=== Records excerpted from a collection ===
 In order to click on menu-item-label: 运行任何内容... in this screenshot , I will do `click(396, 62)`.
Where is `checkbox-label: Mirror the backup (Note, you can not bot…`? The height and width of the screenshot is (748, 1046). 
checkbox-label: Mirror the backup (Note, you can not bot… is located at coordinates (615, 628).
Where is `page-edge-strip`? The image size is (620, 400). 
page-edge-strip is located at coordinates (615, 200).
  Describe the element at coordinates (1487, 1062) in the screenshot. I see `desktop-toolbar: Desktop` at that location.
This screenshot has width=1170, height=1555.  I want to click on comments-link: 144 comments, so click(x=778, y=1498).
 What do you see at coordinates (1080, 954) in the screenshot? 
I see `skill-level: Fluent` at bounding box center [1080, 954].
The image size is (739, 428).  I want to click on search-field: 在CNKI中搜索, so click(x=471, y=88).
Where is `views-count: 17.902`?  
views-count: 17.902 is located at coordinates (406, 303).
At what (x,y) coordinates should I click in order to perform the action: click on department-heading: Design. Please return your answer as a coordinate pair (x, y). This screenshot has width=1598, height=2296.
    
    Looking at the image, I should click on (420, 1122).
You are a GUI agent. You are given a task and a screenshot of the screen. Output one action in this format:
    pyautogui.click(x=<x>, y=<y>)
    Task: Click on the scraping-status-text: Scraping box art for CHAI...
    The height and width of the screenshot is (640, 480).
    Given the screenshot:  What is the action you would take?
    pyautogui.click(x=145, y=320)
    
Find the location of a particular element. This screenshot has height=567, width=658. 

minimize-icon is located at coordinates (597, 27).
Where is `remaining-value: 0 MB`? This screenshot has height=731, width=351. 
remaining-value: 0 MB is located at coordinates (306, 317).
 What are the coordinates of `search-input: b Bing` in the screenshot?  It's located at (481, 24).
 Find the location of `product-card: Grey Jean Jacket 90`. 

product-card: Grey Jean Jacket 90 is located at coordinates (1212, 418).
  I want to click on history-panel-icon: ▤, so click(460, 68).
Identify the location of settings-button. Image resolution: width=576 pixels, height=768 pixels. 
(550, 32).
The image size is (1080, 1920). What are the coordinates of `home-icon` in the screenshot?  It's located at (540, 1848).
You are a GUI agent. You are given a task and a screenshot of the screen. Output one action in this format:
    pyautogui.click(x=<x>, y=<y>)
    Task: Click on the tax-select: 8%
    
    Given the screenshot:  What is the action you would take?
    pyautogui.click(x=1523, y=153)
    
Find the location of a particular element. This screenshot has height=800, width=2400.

=== Task to complete ===
Can you reproduce the records word for word, beginning at the line that contains "At what (x,y)" and continuing through the end of the records?

=== Expected answer ===
At what (x,y) coordinates should I click in order to perform the action: click on department-heading: Design. Please return your answer as a coordinate pair (x, y). This screenshot has width=1598, height=2296.
    
    Looking at the image, I should click on (420, 1122).
You are a GUI agent. You are given a task and a screenshot of the screen. Output one action in this format:
    pyautogui.click(x=<x>, y=<y>)
    Task: Click on the scraping-status-text: Scraping box art for CHAI...
    The height and width of the screenshot is (640, 480).
    Given the screenshot:  What is the action you would take?
    pyautogui.click(x=145, y=320)
    
Find the location of a particular element. This screenshot has height=567, width=658. 

minimize-icon is located at coordinates (597, 27).
Where is `remaining-value: 0 MB`? This screenshot has height=731, width=351. 
remaining-value: 0 MB is located at coordinates (306, 317).
 What are the coordinates of `search-input: b Bing` in the screenshot?  It's located at (481, 24).
 Find the location of `product-card: Grey Jean Jacket 90`. 

product-card: Grey Jean Jacket 90 is located at coordinates (1212, 418).
  I want to click on history-panel-icon: ▤, so click(460, 68).
Identify the location of settings-button. Image resolution: width=576 pixels, height=768 pixels. 
(550, 32).
The image size is (1080, 1920). What are the coordinates of `home-icon` in the screenshot?  It's located at (540, 1848).
You are a GUI agent. You are given a task and a screenshot of the screen. Output one action in this format:
    pyautogui.click(x=<x>, y=<y>)
    Task: Click on the tax-select: 8%
    
    Given the screenshot:  What is the action you would take?
    pyautogui.click(x=1523, y=153)
    
Find the location of a particular element. This screenshot has height=800, width=2400.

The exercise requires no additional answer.